* _WHAT TO DO_: Reproduce word for word the passage of the exhibition announcement below, from "In an excerpt" to "in the process.".

* _SELECTED TEXT_:
◆ ◆ ◆ ◆ ◆

Fourteen30 Contemporary is pleased to present the work of Los Angeles-based artist
Sayre Gomez. The opening reception will be held on Friday, March 19, from 6 to 9 p.m.,
and the exhibition will be on view through May 1, 2009.


Gomez’s exhibition continues the gallery's year-long collaboration with writer John Motley.
As part of a continued commitment to fostering vital discourse surrounding contemporary
art, Fourteen30 Contemporary commissioned recent Creative Capital | Warhol Foundation
Arts Writers Grant recipient John Motley to produce a critical essay for each gallery
exhibition through the summer of 2010. Each essay appears as part of a limited quantity of
offset printed posters, available at the gallery or by request.

In an excerpt from his essay on Gomez, Motley writes:
[Gomez] “works in many media, shrugging off the trappings of style, to insistently reiterate a
single idea in countless ways, and assert the fragmented nature of identity in the process.
As a result, the work in Self-Expression is diverse enough to scan as a group show.

In the front gallery, viewers encounter a painting of the brand name “Nike”; a photograph of
a photographer, his back turned to the camera, peering through a grey felt curtain; and a
photorealistic drawing of an unidentifiable object, perched on a built shelf. Each work is
predicated on its interstitial status. The “Nike” painting, with no iconic swoosh in sight, is
clearly not a derivation of the sneaker company’s corporate logo, but it is impossible to
think of anything else—certainly not the Greek goddess of victory for which the company
is named. The brand name is subjected to several layers of removal, performing a deeper
version of appropriation: The logo, usually sewn into fabric, is re-imaged visually and
executed as a painting, recasting a mass-produced signifier as a unique, hand-painted
figure. The “truth-telling” medium of photography captures the photographer at work, but
fails to communicate his vision: Everything he sees is concealed behind the curtain. The
drawing displayed on the shelf is based on a photograph and, like “Forrest II,” cedes the
most central portion of the plane to a rectangle of flat color that practically eats straight
through the piece. Here, Gomez’s technical prowess is most evident: The forms in his
graphite drawings cannot be identified, but the rich tonality and precise detail suggest
facsimile.

Bridging the front gallery with the back, Gomez has applied a layer of bright, banana-
yellow paint to an intrusive beam in the first room as well as the walls of the second.
The front gallery’s beam is bathed in red light, emphasizing a playful subtext of sexuality
in its phallic structure, that one cannot help but see as a foil to the womb-like space of
the other gallery’s enclosing walls. While the presence of such loud color obviously runs
counter to the traditional white cube presentation, the chromatic interplay between the
yellow and the rest of the work in the exhibition underscores the relation of perception to
expression. After all, every person sees color slightly differently.

◆ ◆ ◆ ◆ ◆

* _DATA SECTION_:
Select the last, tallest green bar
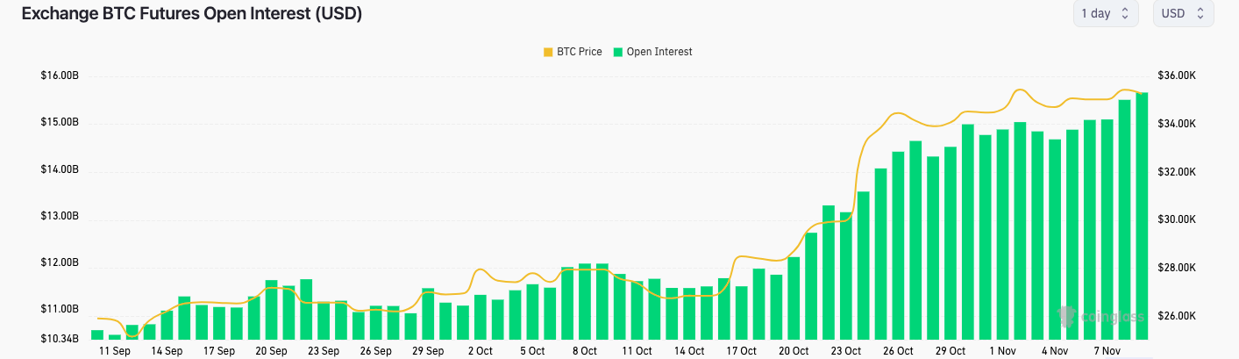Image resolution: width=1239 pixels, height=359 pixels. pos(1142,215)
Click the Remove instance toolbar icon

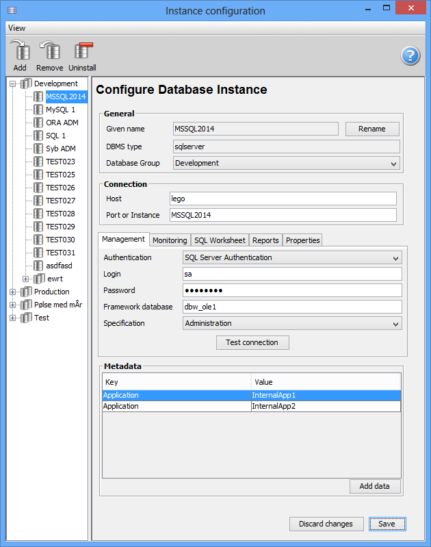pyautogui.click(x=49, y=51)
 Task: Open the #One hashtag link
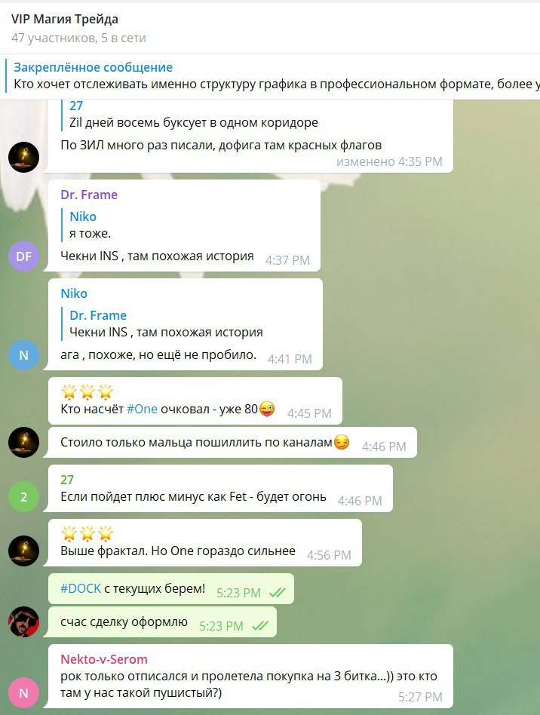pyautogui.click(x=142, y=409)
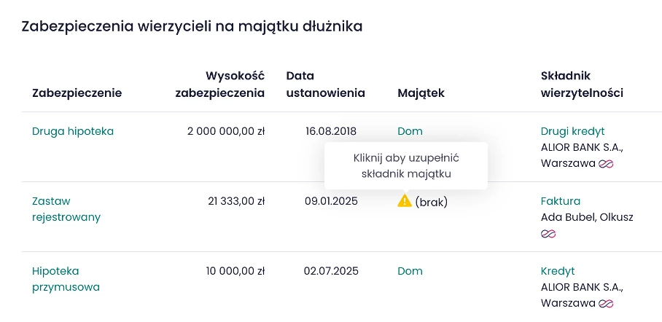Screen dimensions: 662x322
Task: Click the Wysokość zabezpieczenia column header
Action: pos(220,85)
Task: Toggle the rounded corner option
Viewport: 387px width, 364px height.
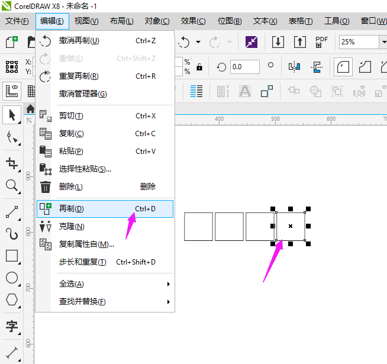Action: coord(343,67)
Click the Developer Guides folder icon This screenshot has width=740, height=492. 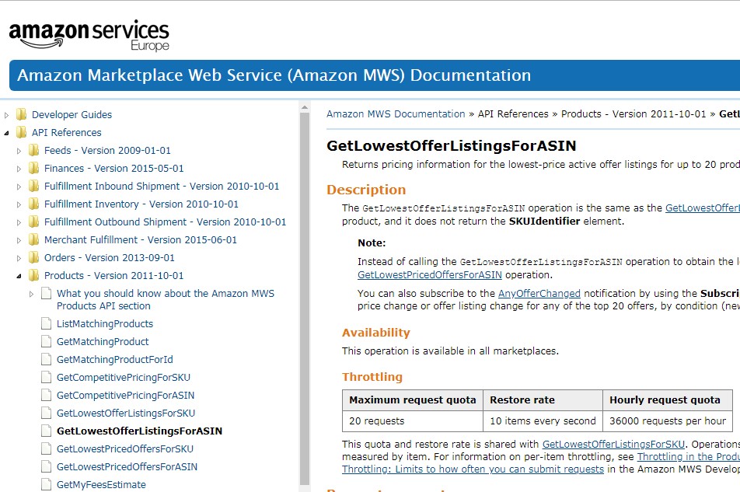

◆ ◆ ◆ ◆ ◆

* _RESULT FOR THIS EXERCISE_:
In an excerpt from his essay on Gomez, Motley writes:
[Gomez] “works in many media, shrugging off the trappings of style, to insistently reiterate a
single idea in countless ways, and assert the fragmented nature of identity in the process.